In Christmas symbolism, a reminder to see the sacred in life and work

December 15, 2011

By ROBERT  V. STANEK
Chairman of the CHA Board of Trustees

Christmas holds a special place in our hearts. Family gatherings. Christmas trees. Lights and gifts. But it is so much more. It is a time of renewal, of remembering who we are as children of God and what gives meaning and importance to our lives. 

My family is of Polish heritage and the focus of the Christmas holidays of my childhood was the Christmas Eve celebration of Wigilia. Translated as vigil or "keeping watch,"Wigilia celebrates the true and symbolic meaning of Christmas.

The celebration begins with the first twinkle of the evening star, symbolizing the anticipation of the birth of Jesus, our Savior. Once the star is sighted, the entire family sits down at a table draped with a pure white tablecloth, resting on a layer of hay. The tablecloth represents the swaddling clothes that warmed and protected the baby Jesus, while the hay symbolizes the humble beginnings of Christ's birth in a manger.

As a young boy, I remember that before the meal began, my grandfather, with a tear in his eye at the sight of his family assembled, initiated the passage of Oplatki or "Angel's Bread." This sharing and breaking of the unleavened bread wafer represents love and forgiveness and blessings to others. The Wigilia meal itself consisted of multiple meatless courses, alternating between sweet and sour, symbolizing the various stages of life. The table was set with an empty seat to accommodate the traveling stranger or homeless person, and everyone was asked to save a small portion of each serving to share with the animals.

A simple tradition? Yes, but one that has great meaning in our lives, and one that calls us to remember the real foundation of all that we are as members of the Catholic health care ministry.

The symbolism of the Christmas Eve vigil can be applied in so many ways to our ministry today. Like the first evening star, we await the beginning of a just and equitable delivery system, one that defines health care as a right, not a privilege, and one that provides equal access for all.

The tablecloth and straw remind us of our humble beginnings when groups of courageous religious women came to a new and yet untamed land in the 1700s to establish a health care ministry based on the healing mission of Jesus. In the centuries that followed, they wrapped this healing ministry in the swaddling clothes of charity, love, respect for life, and a concern for all of God's creatures, especially the poor. Our Catholic health care ministry today, one of the most influential in the world, finds its roots in this humble, yet awe-inspiring beginning.
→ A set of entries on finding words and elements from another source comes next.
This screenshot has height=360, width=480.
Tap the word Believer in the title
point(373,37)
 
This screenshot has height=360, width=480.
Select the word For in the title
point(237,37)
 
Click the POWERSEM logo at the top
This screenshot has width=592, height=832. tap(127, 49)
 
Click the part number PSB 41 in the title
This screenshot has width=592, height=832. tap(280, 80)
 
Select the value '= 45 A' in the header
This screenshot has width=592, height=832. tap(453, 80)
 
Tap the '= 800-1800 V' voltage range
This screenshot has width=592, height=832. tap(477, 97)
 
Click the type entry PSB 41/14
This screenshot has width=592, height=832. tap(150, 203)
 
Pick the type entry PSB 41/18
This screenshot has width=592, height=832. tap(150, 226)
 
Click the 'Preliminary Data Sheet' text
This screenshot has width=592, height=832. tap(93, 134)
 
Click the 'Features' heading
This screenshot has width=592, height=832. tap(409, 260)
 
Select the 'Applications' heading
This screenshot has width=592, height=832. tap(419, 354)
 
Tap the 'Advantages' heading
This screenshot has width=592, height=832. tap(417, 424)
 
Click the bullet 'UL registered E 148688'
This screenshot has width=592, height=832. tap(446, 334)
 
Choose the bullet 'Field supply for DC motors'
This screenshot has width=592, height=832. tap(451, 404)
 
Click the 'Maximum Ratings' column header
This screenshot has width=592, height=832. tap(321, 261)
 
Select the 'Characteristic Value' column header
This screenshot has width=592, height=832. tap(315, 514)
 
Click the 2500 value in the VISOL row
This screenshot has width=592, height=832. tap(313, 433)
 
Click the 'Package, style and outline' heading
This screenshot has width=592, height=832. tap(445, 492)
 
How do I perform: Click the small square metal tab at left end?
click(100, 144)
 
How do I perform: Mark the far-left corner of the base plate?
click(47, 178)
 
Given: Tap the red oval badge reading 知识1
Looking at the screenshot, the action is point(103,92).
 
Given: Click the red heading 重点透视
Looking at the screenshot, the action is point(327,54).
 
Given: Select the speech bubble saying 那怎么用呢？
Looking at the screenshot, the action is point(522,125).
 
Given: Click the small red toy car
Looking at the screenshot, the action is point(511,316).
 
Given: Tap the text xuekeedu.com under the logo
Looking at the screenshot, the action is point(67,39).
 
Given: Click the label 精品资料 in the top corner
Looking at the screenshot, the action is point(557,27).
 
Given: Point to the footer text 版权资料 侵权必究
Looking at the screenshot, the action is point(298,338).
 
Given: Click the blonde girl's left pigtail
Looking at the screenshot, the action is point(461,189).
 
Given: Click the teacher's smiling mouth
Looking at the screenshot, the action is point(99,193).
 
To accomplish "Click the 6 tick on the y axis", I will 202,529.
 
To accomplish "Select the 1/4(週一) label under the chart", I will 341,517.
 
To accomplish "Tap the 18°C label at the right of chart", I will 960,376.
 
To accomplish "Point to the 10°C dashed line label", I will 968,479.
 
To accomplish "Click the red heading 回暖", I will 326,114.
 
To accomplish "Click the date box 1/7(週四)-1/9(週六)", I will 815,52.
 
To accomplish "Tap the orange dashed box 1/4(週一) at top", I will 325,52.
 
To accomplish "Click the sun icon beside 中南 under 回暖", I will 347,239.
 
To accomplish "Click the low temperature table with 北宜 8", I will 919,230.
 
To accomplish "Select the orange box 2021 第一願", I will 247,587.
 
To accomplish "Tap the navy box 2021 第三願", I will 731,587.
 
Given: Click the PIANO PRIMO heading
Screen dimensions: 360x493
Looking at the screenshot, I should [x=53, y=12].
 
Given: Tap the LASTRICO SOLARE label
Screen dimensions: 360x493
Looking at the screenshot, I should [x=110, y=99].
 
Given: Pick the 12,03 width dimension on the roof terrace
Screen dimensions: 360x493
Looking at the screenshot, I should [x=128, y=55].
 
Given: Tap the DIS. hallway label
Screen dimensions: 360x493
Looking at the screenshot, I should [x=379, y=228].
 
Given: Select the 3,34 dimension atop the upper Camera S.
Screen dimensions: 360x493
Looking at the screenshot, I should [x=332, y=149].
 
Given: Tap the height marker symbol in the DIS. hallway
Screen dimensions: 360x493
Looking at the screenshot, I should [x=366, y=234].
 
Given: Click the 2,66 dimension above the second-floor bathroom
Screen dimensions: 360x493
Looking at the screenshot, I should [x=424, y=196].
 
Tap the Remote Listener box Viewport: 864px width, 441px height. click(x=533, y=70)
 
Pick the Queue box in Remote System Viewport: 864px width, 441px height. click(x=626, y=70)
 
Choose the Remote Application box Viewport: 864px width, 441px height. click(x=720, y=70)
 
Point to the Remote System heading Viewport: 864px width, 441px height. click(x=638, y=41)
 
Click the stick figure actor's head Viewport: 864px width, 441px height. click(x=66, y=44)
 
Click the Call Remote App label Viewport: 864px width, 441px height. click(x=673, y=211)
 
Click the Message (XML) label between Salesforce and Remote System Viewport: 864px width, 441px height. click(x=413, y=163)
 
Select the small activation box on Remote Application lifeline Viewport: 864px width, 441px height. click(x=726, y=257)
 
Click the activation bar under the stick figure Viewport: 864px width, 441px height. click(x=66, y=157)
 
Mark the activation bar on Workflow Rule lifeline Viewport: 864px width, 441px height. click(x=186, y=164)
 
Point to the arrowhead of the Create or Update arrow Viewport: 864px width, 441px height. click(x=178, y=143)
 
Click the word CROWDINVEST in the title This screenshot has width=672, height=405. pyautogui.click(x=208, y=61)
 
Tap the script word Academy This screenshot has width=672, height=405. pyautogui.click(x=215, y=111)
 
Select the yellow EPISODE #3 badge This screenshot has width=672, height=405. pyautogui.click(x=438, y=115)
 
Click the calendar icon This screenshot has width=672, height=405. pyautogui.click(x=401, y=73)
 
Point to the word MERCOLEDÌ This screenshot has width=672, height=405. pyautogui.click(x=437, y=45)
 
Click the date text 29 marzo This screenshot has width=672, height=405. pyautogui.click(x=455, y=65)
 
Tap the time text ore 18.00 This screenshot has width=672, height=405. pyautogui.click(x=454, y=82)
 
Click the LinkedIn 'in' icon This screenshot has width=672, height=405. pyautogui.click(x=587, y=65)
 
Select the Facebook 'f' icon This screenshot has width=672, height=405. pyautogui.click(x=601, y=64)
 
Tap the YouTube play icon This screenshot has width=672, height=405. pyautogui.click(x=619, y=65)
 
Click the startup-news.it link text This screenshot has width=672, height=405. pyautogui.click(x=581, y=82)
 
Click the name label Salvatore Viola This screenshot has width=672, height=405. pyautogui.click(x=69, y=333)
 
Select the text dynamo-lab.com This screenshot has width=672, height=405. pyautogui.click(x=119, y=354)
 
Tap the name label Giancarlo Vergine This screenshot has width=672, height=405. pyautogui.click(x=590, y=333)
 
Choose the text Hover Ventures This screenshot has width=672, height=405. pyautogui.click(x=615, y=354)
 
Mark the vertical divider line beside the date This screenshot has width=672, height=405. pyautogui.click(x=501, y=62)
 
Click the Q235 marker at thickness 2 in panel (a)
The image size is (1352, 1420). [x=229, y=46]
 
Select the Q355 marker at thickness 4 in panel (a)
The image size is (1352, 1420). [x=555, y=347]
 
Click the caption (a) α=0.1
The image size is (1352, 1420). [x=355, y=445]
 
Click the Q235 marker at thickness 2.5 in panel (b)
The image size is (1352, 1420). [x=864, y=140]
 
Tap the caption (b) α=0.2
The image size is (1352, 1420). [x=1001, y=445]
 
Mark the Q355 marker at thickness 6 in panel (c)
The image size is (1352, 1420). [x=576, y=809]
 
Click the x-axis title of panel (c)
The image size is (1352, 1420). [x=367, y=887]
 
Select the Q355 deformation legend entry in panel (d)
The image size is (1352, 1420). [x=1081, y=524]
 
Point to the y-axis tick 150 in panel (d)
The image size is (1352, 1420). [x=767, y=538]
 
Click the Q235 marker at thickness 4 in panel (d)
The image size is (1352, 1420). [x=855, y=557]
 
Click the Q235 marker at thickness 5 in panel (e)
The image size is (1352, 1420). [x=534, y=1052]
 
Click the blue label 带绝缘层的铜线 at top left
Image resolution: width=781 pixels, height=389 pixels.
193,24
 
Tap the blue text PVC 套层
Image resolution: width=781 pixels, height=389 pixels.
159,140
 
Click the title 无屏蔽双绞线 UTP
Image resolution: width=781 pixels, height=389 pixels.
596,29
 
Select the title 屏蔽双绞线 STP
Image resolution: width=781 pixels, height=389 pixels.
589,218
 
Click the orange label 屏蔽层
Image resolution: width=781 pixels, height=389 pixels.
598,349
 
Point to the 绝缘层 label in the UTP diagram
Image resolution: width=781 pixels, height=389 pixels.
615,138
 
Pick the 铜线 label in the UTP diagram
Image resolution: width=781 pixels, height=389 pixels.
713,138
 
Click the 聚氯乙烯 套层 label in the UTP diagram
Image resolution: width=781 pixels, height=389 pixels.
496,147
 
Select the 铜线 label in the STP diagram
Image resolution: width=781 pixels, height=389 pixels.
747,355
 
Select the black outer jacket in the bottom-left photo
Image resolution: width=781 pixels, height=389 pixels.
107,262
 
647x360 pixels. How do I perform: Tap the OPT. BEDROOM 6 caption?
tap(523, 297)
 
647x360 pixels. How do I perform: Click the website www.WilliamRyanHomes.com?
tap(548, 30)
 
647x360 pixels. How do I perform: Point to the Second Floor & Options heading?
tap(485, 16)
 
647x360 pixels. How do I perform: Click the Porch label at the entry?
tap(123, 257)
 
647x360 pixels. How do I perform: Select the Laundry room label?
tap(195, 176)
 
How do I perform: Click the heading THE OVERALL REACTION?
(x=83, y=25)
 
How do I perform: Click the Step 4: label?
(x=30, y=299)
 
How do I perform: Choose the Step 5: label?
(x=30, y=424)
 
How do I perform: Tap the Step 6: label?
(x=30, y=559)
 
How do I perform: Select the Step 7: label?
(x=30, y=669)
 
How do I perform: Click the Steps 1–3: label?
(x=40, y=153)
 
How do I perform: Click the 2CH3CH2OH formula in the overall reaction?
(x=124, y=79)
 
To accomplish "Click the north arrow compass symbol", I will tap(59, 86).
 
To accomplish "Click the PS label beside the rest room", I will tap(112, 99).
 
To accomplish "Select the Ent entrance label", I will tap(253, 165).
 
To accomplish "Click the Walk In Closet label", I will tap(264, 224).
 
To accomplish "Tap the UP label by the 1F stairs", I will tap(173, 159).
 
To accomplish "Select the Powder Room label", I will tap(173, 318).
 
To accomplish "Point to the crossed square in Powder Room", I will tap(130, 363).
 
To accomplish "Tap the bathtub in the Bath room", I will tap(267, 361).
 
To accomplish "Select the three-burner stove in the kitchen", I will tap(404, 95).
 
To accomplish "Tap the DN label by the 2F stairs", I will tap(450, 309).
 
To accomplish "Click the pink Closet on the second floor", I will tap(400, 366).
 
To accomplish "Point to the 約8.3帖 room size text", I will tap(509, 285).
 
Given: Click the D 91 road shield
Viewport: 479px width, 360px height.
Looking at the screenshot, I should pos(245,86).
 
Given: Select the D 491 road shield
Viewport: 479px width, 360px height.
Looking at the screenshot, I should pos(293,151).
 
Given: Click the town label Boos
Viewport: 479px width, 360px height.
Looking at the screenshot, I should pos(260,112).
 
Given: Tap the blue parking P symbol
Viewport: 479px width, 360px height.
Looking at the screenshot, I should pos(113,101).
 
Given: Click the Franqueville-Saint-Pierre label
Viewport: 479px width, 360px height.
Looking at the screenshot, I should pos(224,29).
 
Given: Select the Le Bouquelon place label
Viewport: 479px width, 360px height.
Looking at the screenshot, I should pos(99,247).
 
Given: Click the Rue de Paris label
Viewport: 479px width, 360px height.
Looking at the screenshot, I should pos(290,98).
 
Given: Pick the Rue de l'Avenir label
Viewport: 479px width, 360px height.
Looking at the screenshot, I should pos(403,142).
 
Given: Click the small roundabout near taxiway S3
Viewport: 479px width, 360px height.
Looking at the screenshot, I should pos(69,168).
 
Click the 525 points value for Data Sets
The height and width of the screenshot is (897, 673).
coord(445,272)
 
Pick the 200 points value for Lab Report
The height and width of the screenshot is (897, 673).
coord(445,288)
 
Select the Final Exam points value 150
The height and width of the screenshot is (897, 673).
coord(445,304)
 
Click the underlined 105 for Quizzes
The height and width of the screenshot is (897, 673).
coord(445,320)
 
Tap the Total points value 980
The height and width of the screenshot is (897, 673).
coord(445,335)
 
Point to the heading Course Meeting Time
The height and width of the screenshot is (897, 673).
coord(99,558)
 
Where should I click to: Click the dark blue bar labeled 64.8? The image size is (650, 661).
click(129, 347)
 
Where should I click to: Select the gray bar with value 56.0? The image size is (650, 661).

And what of the meal itself? The sharing of the Angel's Bread reminds us that we are all one with God, and with each other. It reflects the good that can come when people and organizations work together. As members of CHA, we are called to bring our individual talents, resources and our faith together to work with all segments of the church in unity, harmony and friendship toward the advancement of Jesus' healing ministry. It is in this singular purpose that our individual differences will cede. Sweet and sour? Health care reform, new and ever-changing payment systems, complex technology, advances in medicine and complex sociopolitical questions are the sweet and sour of our ministry.

The road ahead will not be easy. But our lives and our ministry are the products of our beliefs and principles. The Catholic health care ministry has prevailed over the years, through good times and bad, because the wise leaders before us never lost sight of their focus on the healing presence of Jesus.

The Wigilia traditions of placing an extra chair at the table for a person in need and setting aside food for the animals call attention to our responsibility to love and care for all of God's creatures, especially the poor and disenfranchised. As Catholic health care providers, we must never lose sight of the 49 million people living in poverty in the U.S. who so often have little or no access to services. We are reminded that, regardless of the path that health care policy takes in the 21st century, we must remain anchored to the foundations of our ministry — respect for life and the value and worth of all people, and to our commitment to those who are poor.

This Christmas Eve, as that first twinkling star comes into view, let us all remember what Christmas is all about and how we can foster that beautiful and joyful spirit each and every day of our lives. Thank you for the wonderful work that you do for Catholic health care and for the people we serve.

May the peace of the newborn Jesus be with each of you and your loved ones during this blessed Christmas season and throughout the coming year.